_EXERCISE DESCRIPTION_
Starting at the line with "Click the Community projects slider handle", copy each line through the last one below exactly as written, without any pictures.

┏━━

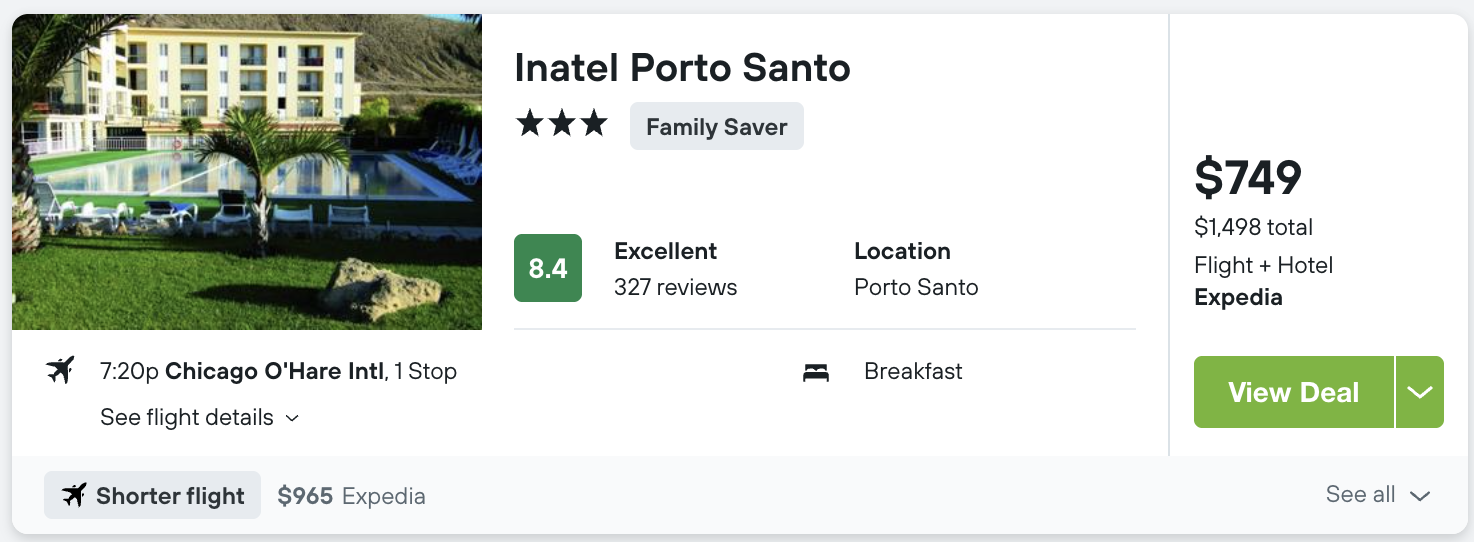Screen dimensions: 1474x542
Task: Click the bed icon next to Breakfast
Action: tap(816, 372)
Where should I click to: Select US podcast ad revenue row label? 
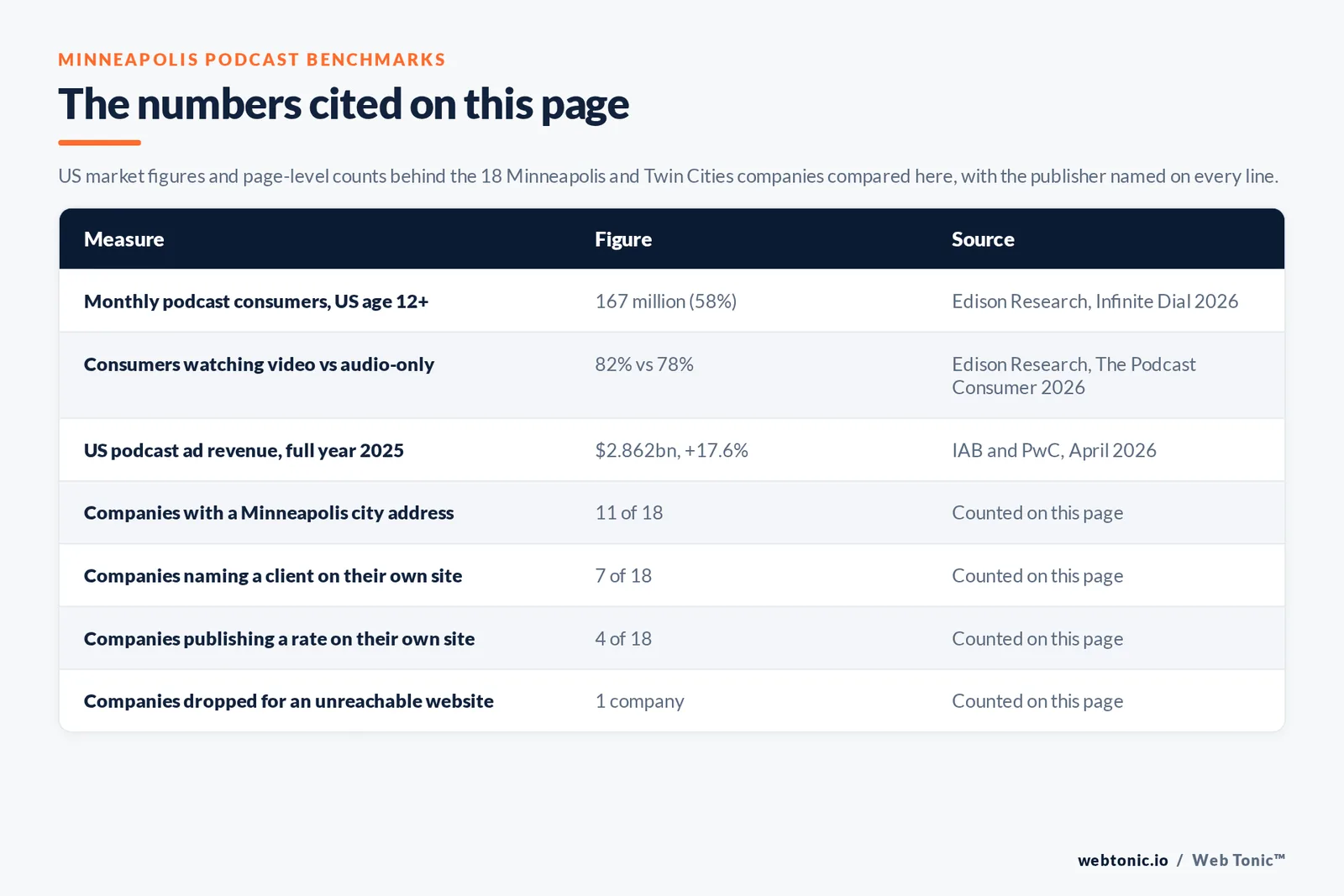(x=244, y=451)
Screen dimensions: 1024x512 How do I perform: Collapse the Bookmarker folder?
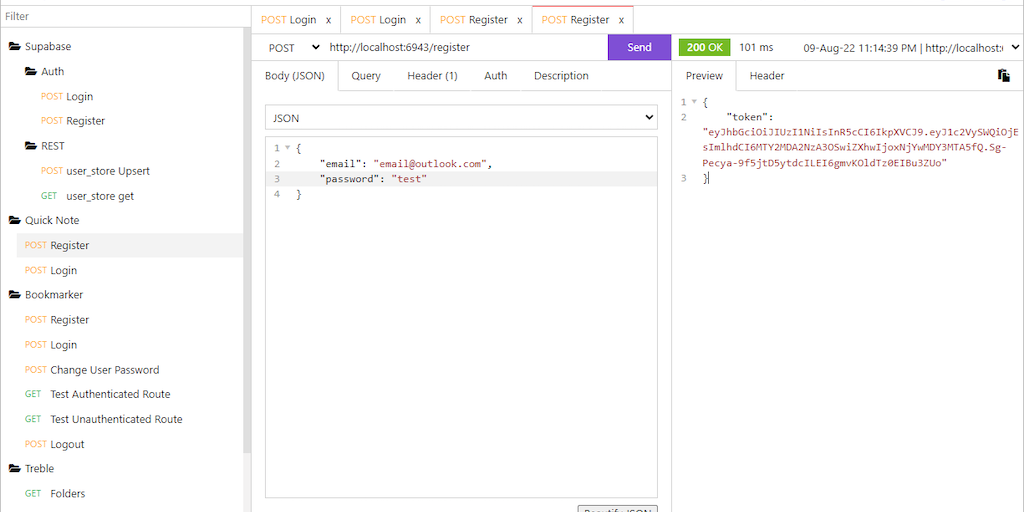[15, 295]
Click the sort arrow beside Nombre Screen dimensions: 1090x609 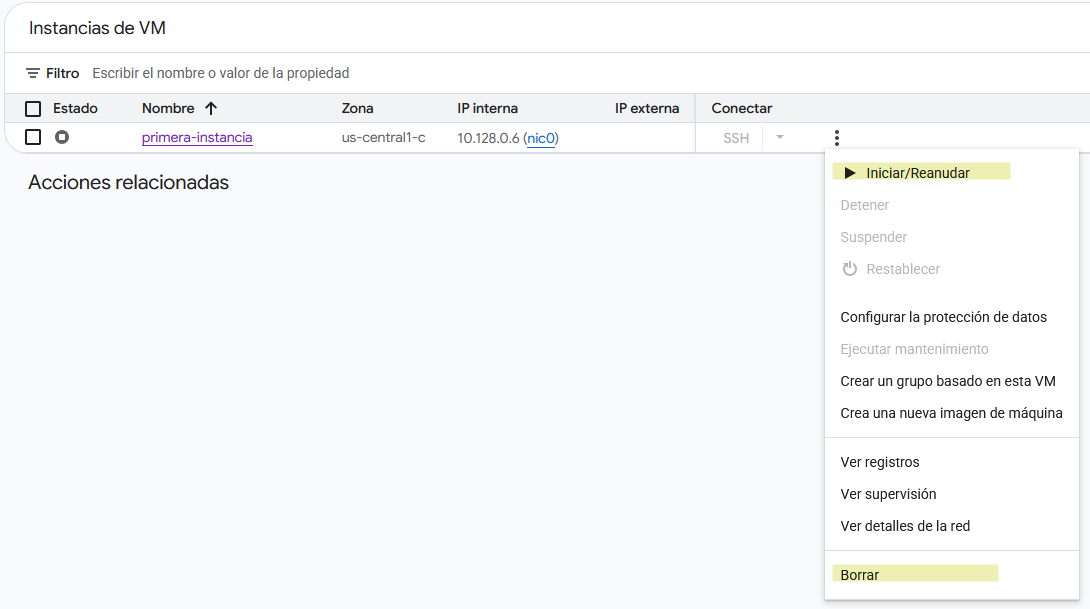[x=211, y=108]
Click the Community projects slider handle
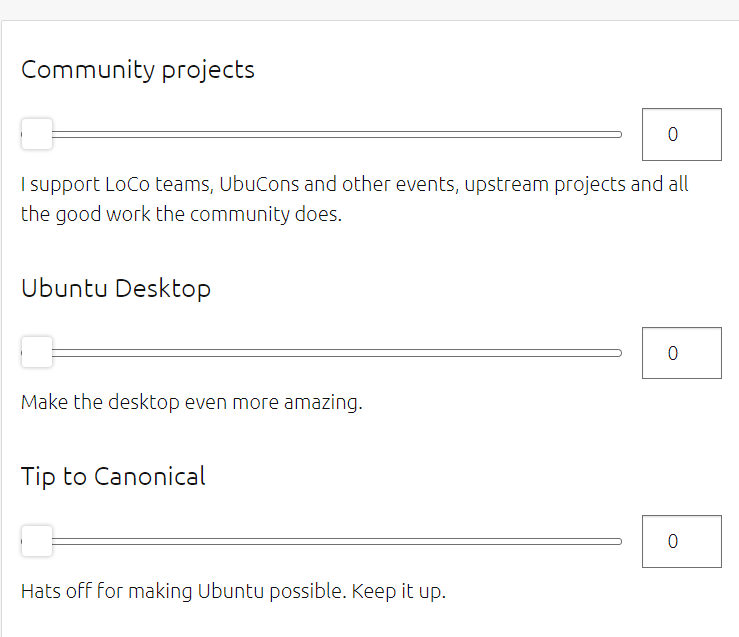The image size is (739, 637). pyautogui.click(x=37, y=134)
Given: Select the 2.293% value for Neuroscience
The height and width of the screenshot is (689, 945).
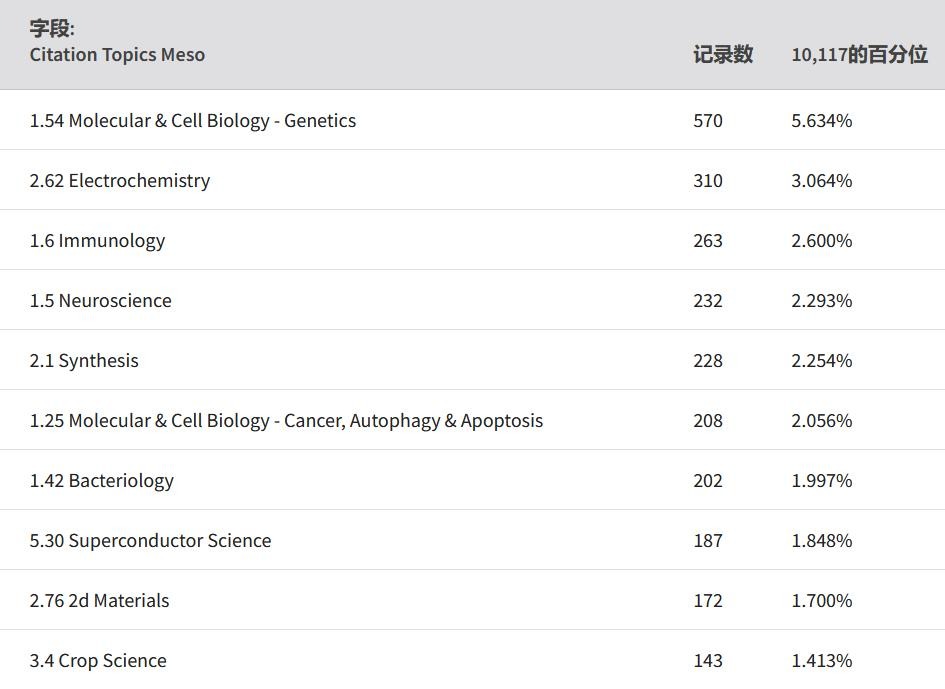Looking at the screenshot, I should [x=821, y=300].
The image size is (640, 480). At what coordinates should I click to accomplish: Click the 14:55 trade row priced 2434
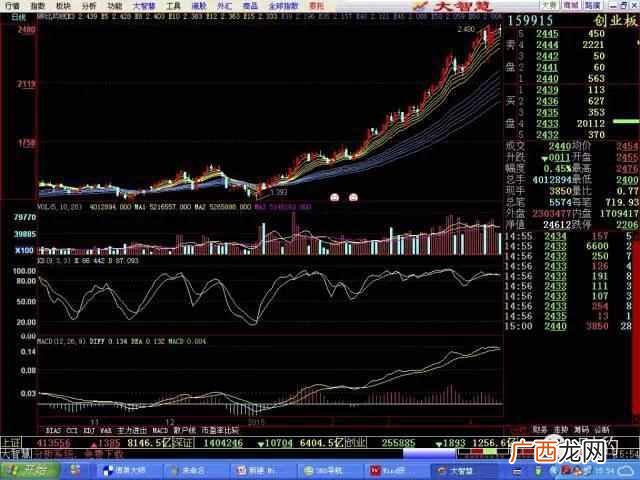tap(568, 236)
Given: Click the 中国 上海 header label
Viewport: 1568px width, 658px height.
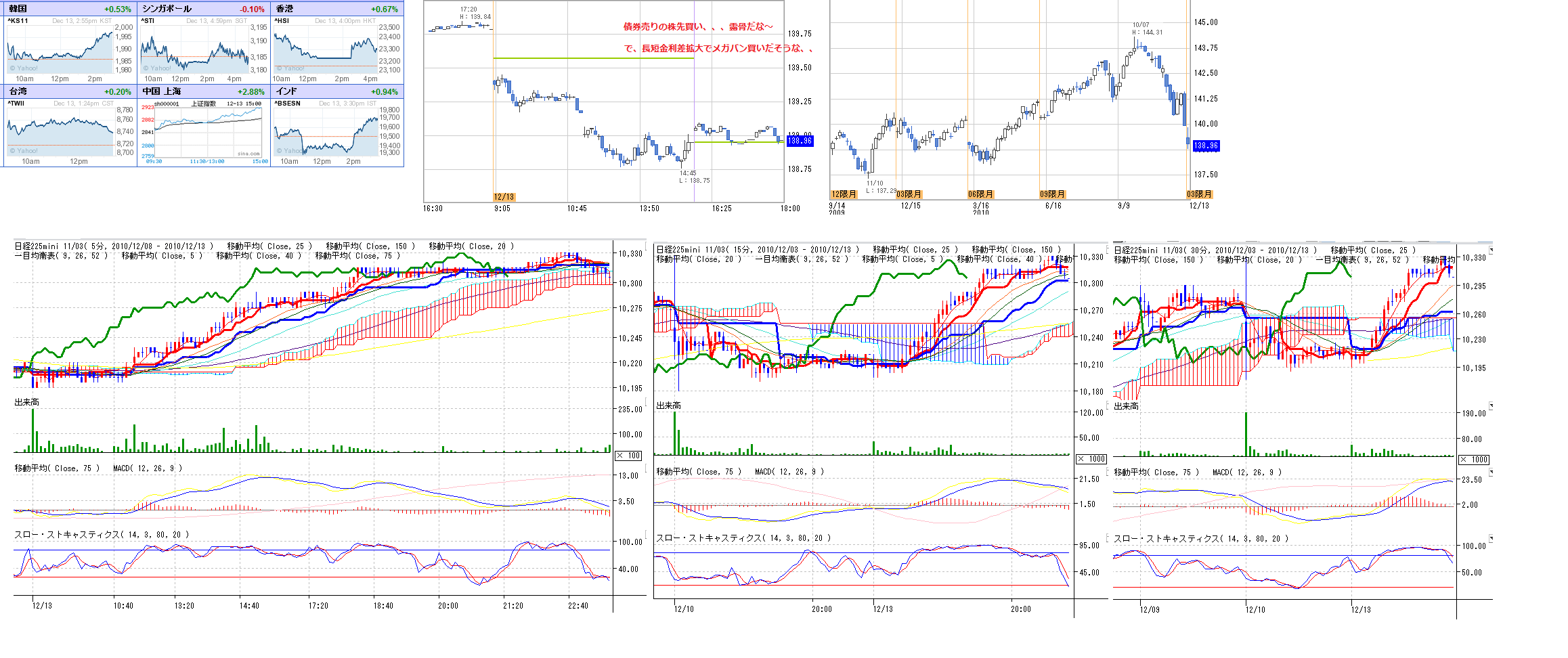Looking at the screenshot, I should click(x=162, y=91).
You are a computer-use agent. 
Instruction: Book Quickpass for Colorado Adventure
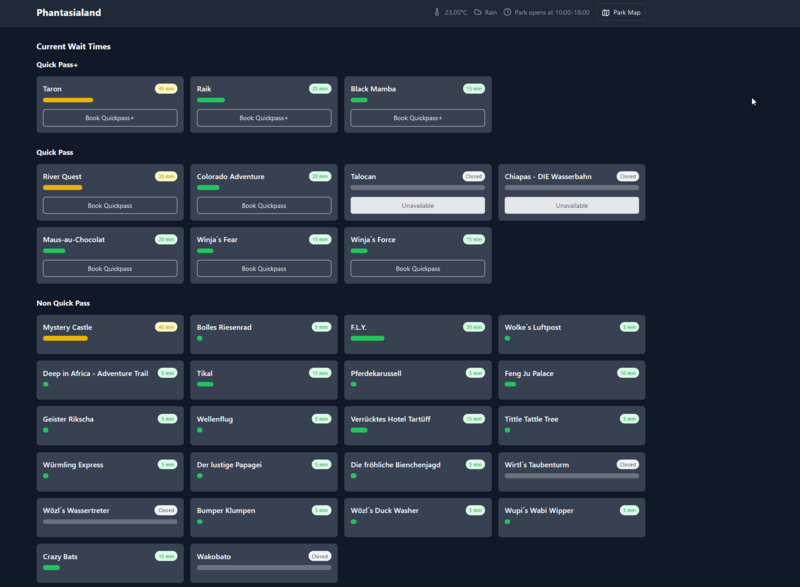pos(264,205)

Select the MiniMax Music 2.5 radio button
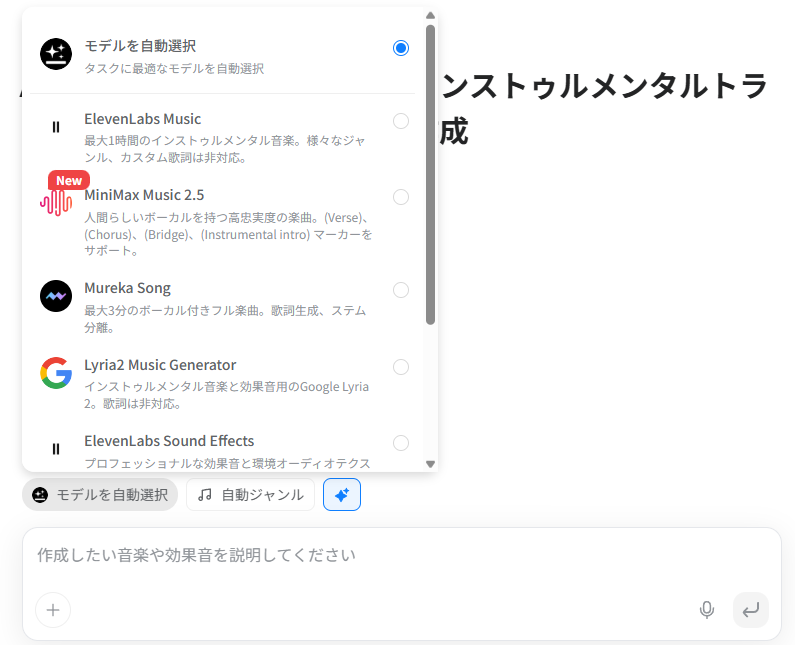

┗━━

_RESULT FOR THIS TASK_
Click the Community projects slider handle
The image size is (739, 637). pyautogui.click(x=37, y=134)
Given: Select the 2.293% value for Neuroscience
The height and width of the screenshot is (689, 945).
Looking at the screenshot, I should [x=821, y=300].
The image size is (640, 480). At what coordinates should I click to accomplish: Click the 14:55 trade row priced 2434
tap(568, 236)
Given: Click the 中国 上海 header label
Viewport: 1568px width, 658px height.
Looking at the screenshot, I should click(x=162, y=91).
You are a computer-use agent. 
Instruction: Book Quickpass for Colorado Adventure
pos(264,205)

Select the MiniMax Music 2.5 radio button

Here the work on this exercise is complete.